--- 出典 ---
__________________________________________________
櫛野展正連載「アウトサイドの隣人たち」:何かが始まる予感
ヤンキー文化や死刑囚による絵画など、美術の「正史」から外れた表現活動を取り上げる展覧会を扱ってきたアウトサイダー・キュレーター、櫛野展正。2016年4月にギャラリー兼イベントスペース「クシノテラス」を立ち上げ、「表現の根源に迫る」人間たちを紹介する活動を続けている。彼がアウトサイドな表現者たちに取材し、その内面に迫る連載。第77回は、番組の「おわり」を描き続ける小林歩さんに迫る。
静岡市の3分の2以上を占める葵区。戦国時代には今川氏や徳川氏が治める城下町として栄えたことから、街の随所に歴史的な史跡や文化施設を見ることができる。先日、そんな葵区にある緑に囲まれた閑静な住宅街の一角を訪れた。
玄関を抜けると、廊下からはNHK Eテレの放送が漏れ聞こえてきた。扉を開けると、ひとりの青年がテレビに合わせてセリフを叫んだり、画面の動きに合わせて体を動かしたりしている。彼こそが、今回の主役である小林歩(こばやし・あゆむ)くんだ。
__________________________________________________
--- 課題 ---
• 1. 出典のうち、「静岡市の3分の2以上を占める」を含む語句で始まり「(こばやし・あゆむ)くんだ。」で終わる部分をそのまま書き写してください。
• 2. 出典にある「玄関を抜けると、廊下からはNHK Eテレの放送が漏れ聞こえてきた。」という一文を英語に訳すとどうなりますか?

画面上の要素の位置特定に関する記録
__________________________________________________
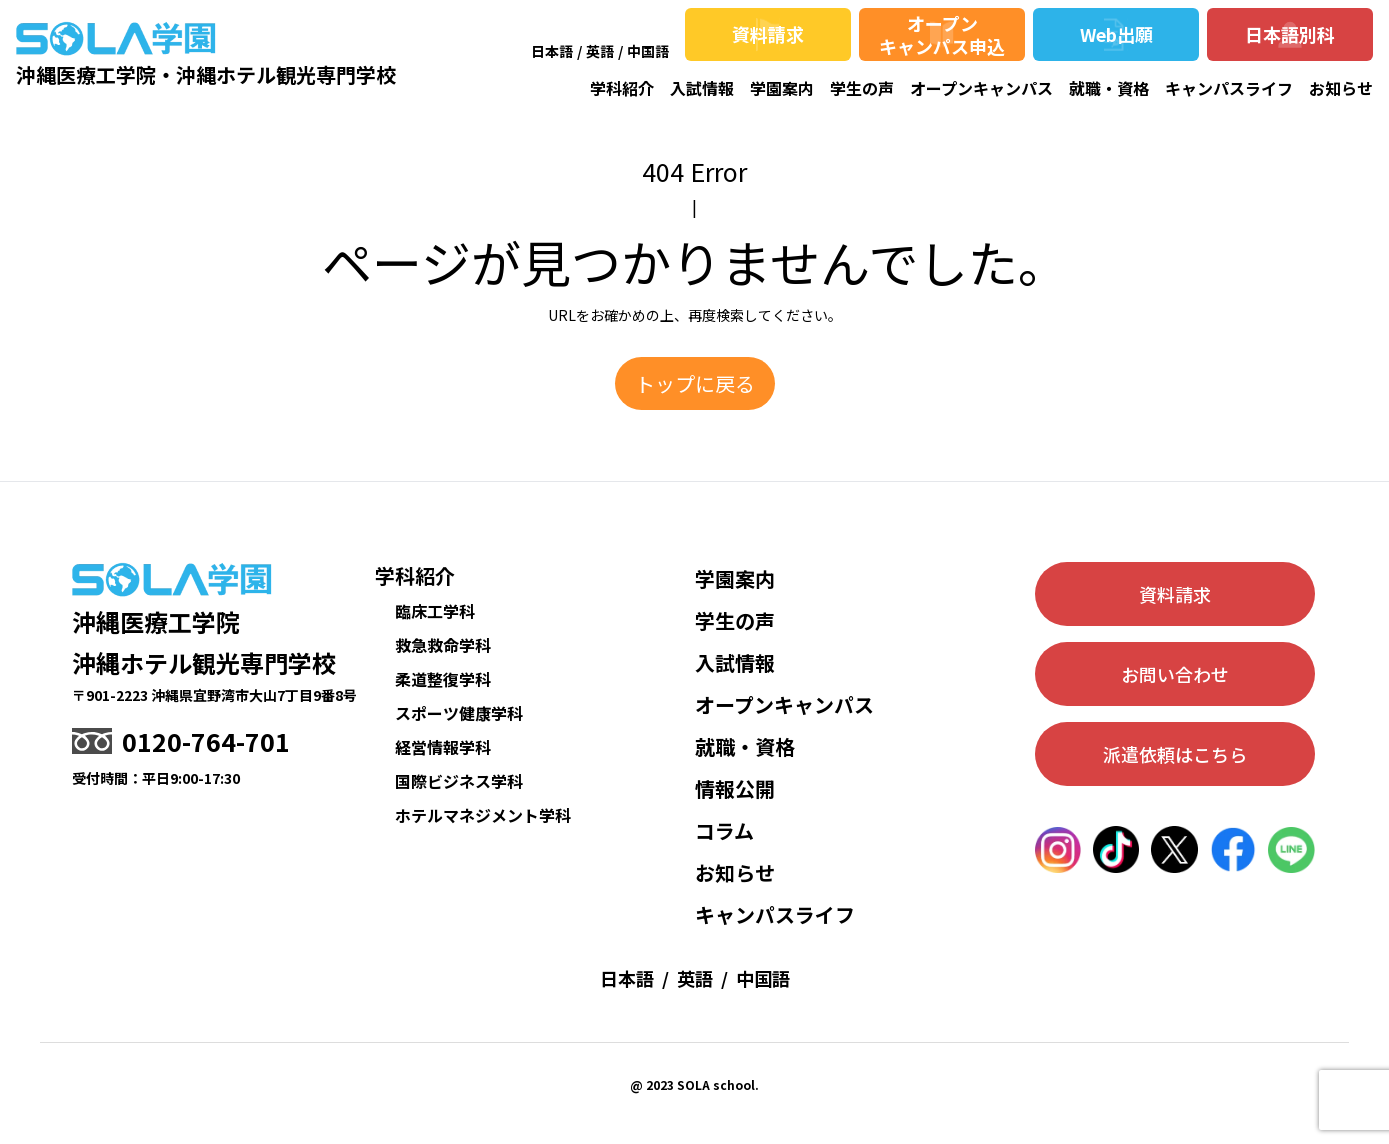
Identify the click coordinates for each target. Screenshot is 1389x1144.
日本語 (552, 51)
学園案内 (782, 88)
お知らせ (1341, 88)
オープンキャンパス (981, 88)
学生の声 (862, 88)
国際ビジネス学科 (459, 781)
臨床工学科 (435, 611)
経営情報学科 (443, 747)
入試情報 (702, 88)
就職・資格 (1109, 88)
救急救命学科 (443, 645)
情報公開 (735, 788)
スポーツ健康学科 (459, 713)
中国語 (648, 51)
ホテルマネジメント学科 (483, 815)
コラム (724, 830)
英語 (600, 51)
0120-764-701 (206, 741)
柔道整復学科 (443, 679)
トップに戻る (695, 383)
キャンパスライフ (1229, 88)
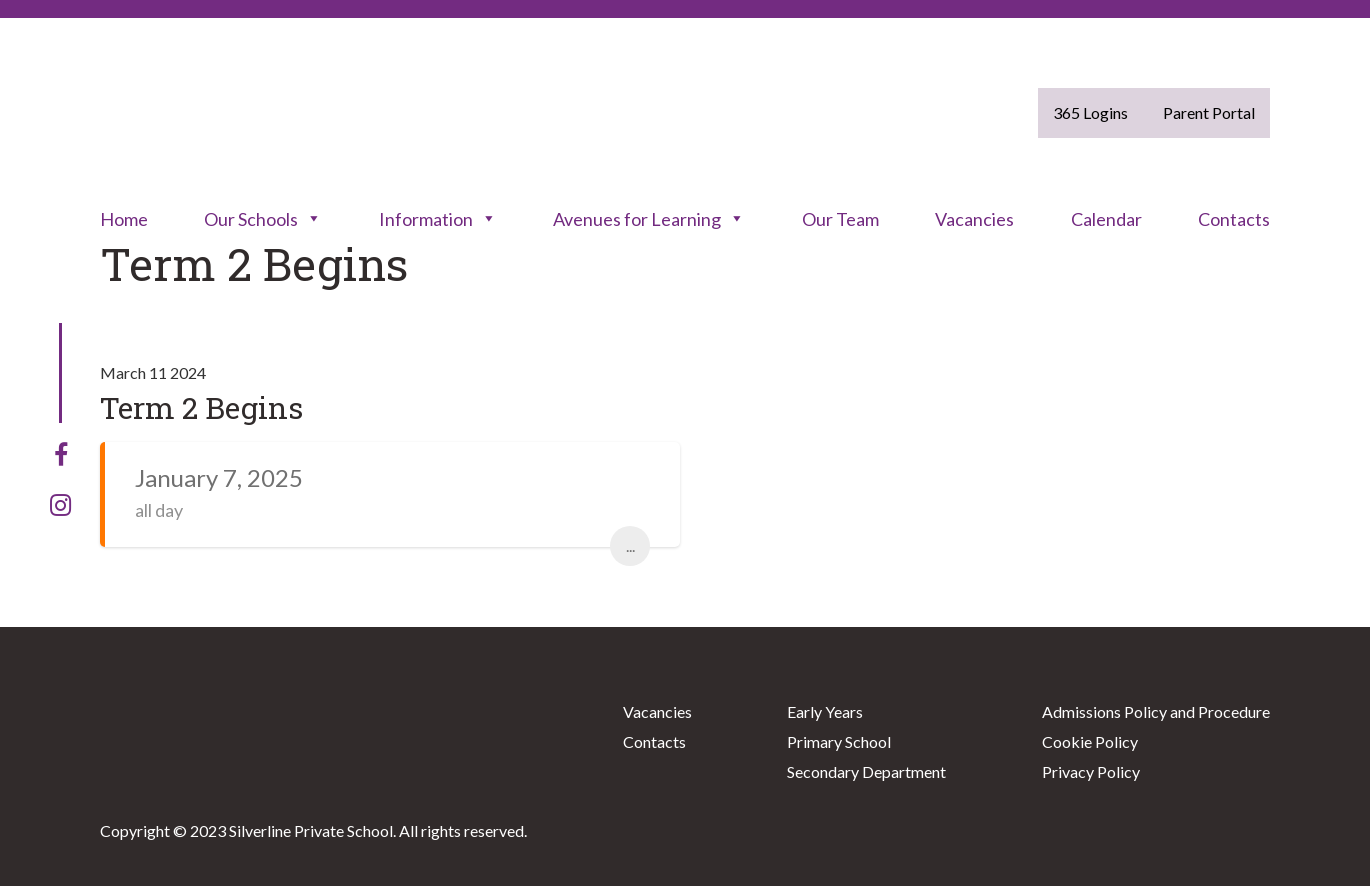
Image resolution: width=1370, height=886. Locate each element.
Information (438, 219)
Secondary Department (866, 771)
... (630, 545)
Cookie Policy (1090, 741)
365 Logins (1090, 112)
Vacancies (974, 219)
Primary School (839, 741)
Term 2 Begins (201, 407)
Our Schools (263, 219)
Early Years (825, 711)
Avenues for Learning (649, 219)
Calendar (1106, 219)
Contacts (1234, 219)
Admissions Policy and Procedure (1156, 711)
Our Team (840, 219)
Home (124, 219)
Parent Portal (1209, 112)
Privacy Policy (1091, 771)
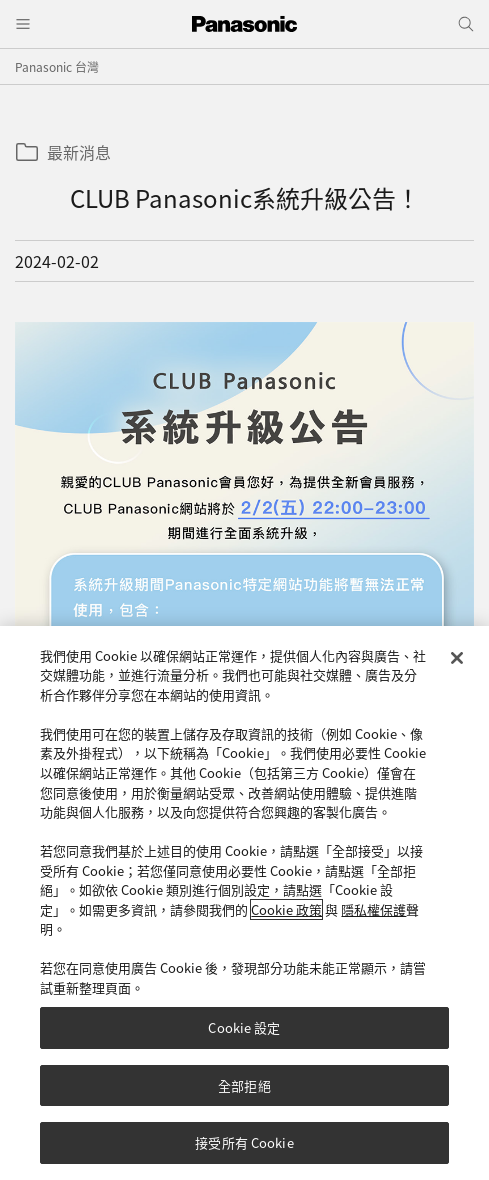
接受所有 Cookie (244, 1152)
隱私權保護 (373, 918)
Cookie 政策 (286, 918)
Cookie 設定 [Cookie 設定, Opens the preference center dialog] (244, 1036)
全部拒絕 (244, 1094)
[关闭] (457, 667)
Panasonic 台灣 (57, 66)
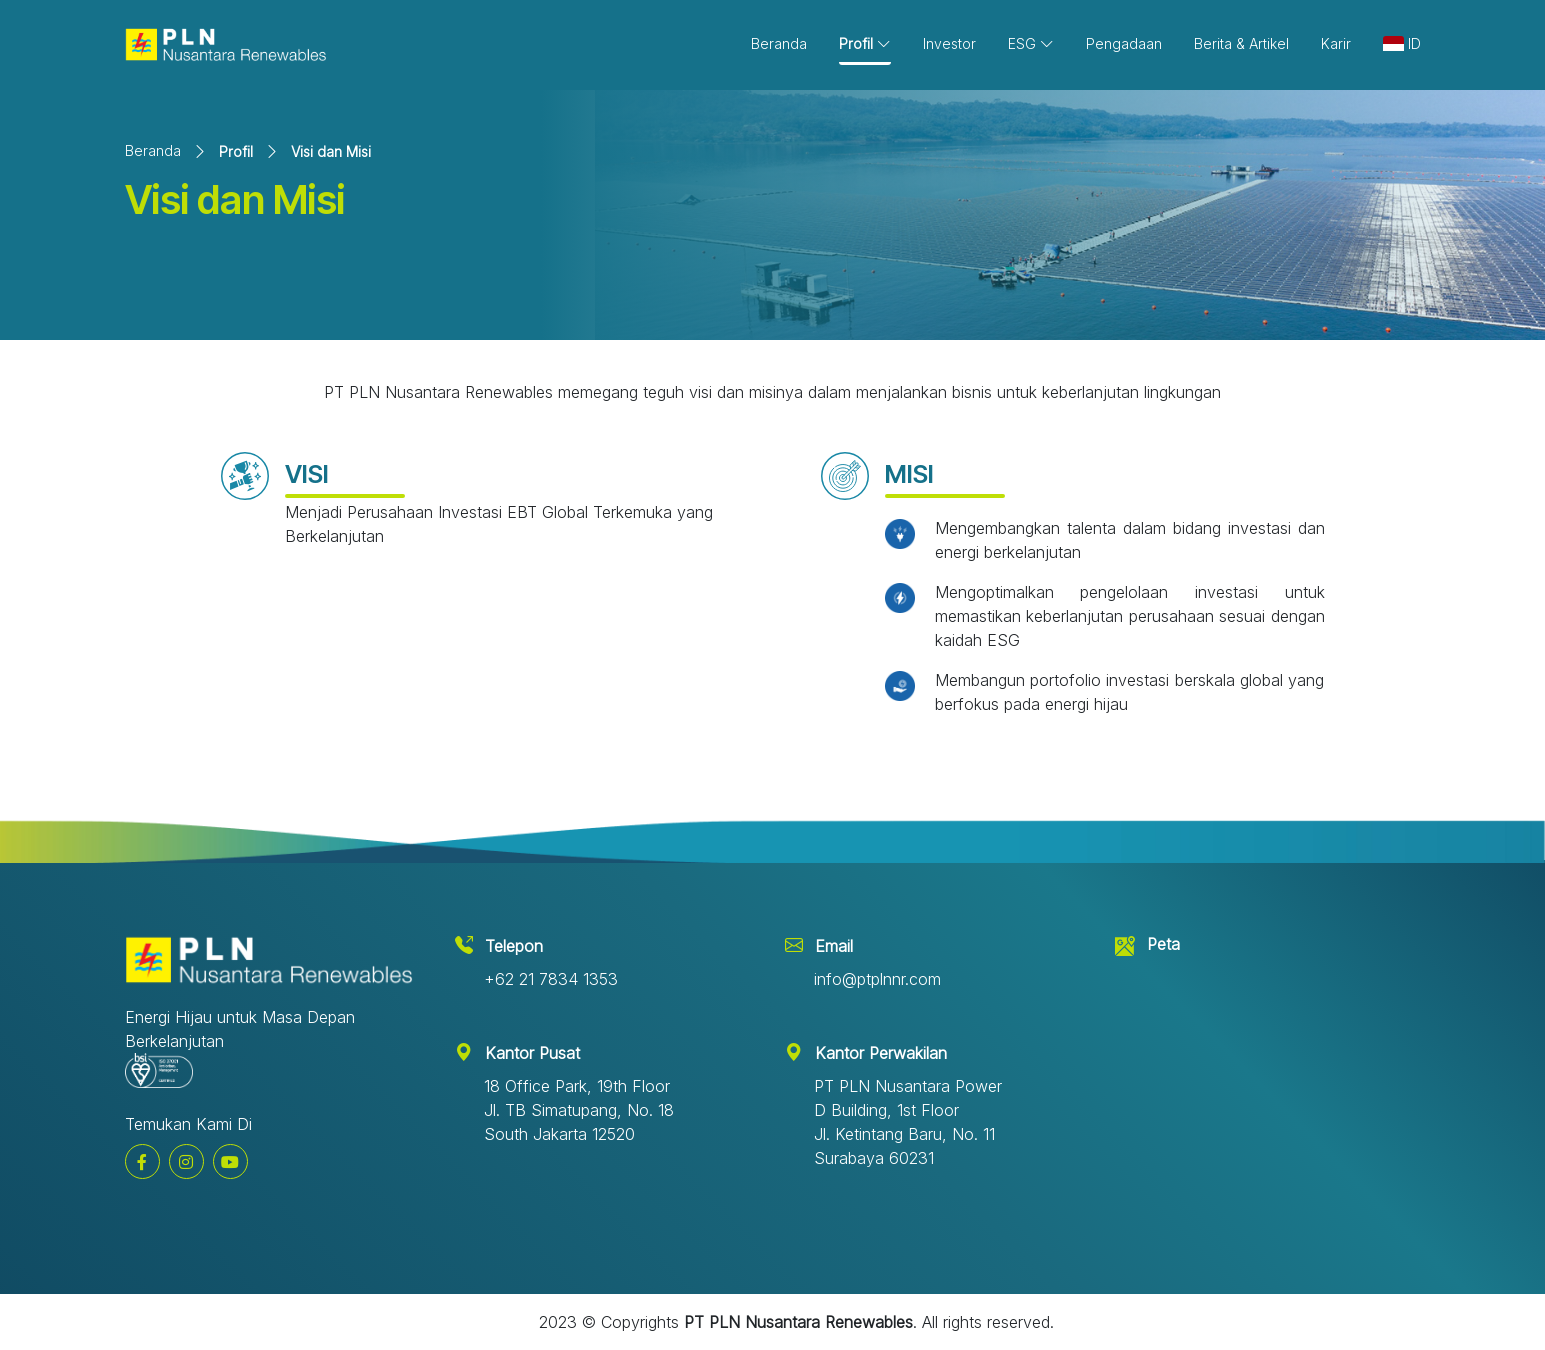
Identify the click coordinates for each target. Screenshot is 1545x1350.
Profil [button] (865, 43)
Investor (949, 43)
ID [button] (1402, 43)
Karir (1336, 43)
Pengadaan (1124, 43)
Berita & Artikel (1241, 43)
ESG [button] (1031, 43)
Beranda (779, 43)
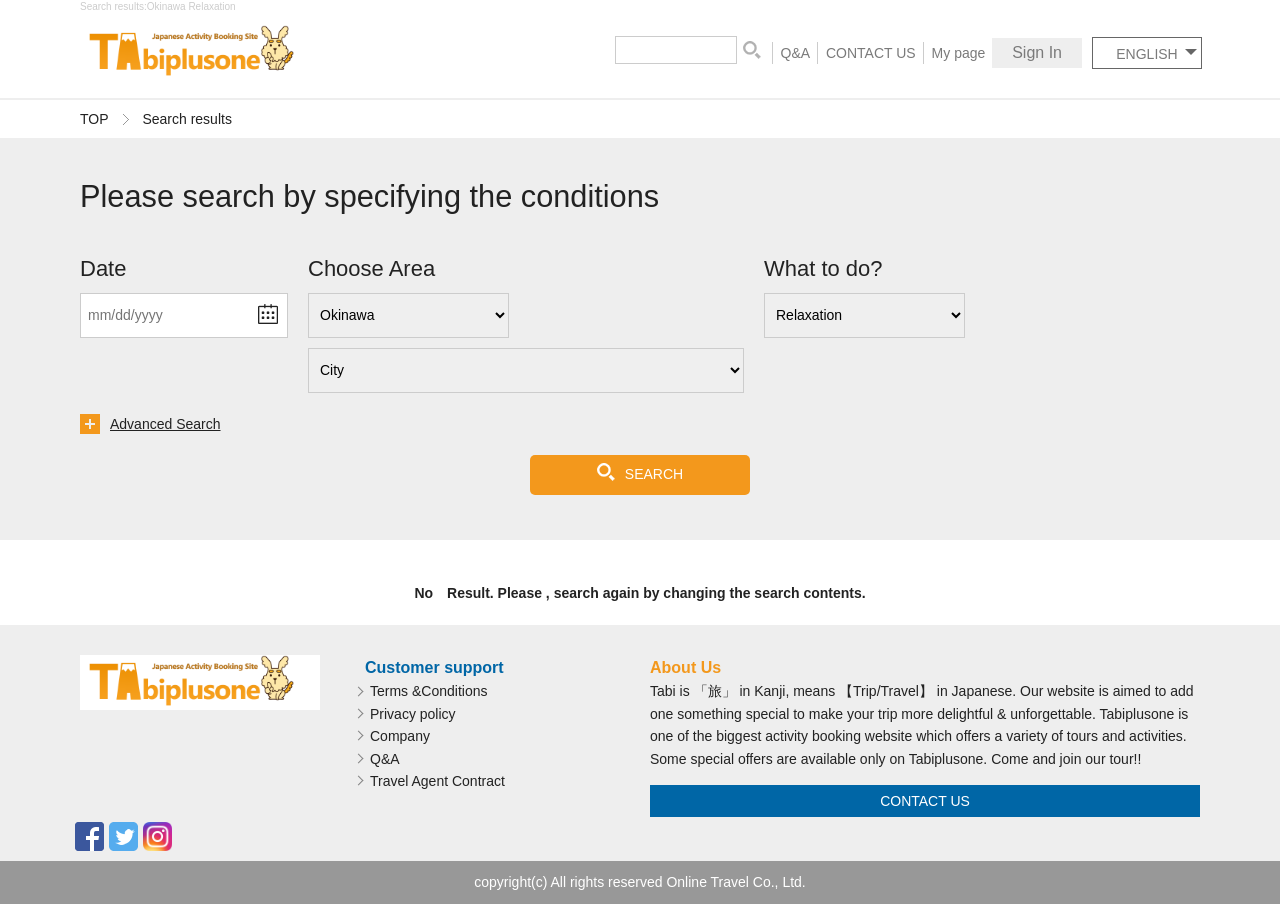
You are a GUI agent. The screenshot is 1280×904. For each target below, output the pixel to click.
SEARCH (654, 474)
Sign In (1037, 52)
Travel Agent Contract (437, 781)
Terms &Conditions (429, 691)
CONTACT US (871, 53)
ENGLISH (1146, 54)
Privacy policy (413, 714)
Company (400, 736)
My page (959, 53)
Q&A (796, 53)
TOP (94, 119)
__________________________________________________
--- 各課題の解答 ---
• 1.
静岡市の3分の2以上を占める葵区。戦国時代には今川氏や徳川氏が治める城下町として栄えたことから、街の随所に歴史的な史跡や文化施設を見ることができる。先日、そんな葵区にある緑に囲まれた閑静な住宅街の一角を訪れた。
玄関を抜けると、廊下からはNHK Eテレの放送が漏れ聞こえてきた。扉を開けると、ひとりの青年がテレビに合わせてセリフを叫んだり、画面の動きに合わせて体を動かしたりしている。彼こそが、今回の主役である小林歩(こばやし・あゆむ)くんだ。

• 2. After passing through the front entrance, I could hear an NHK E-Tele broadcast drifting out from the hallway.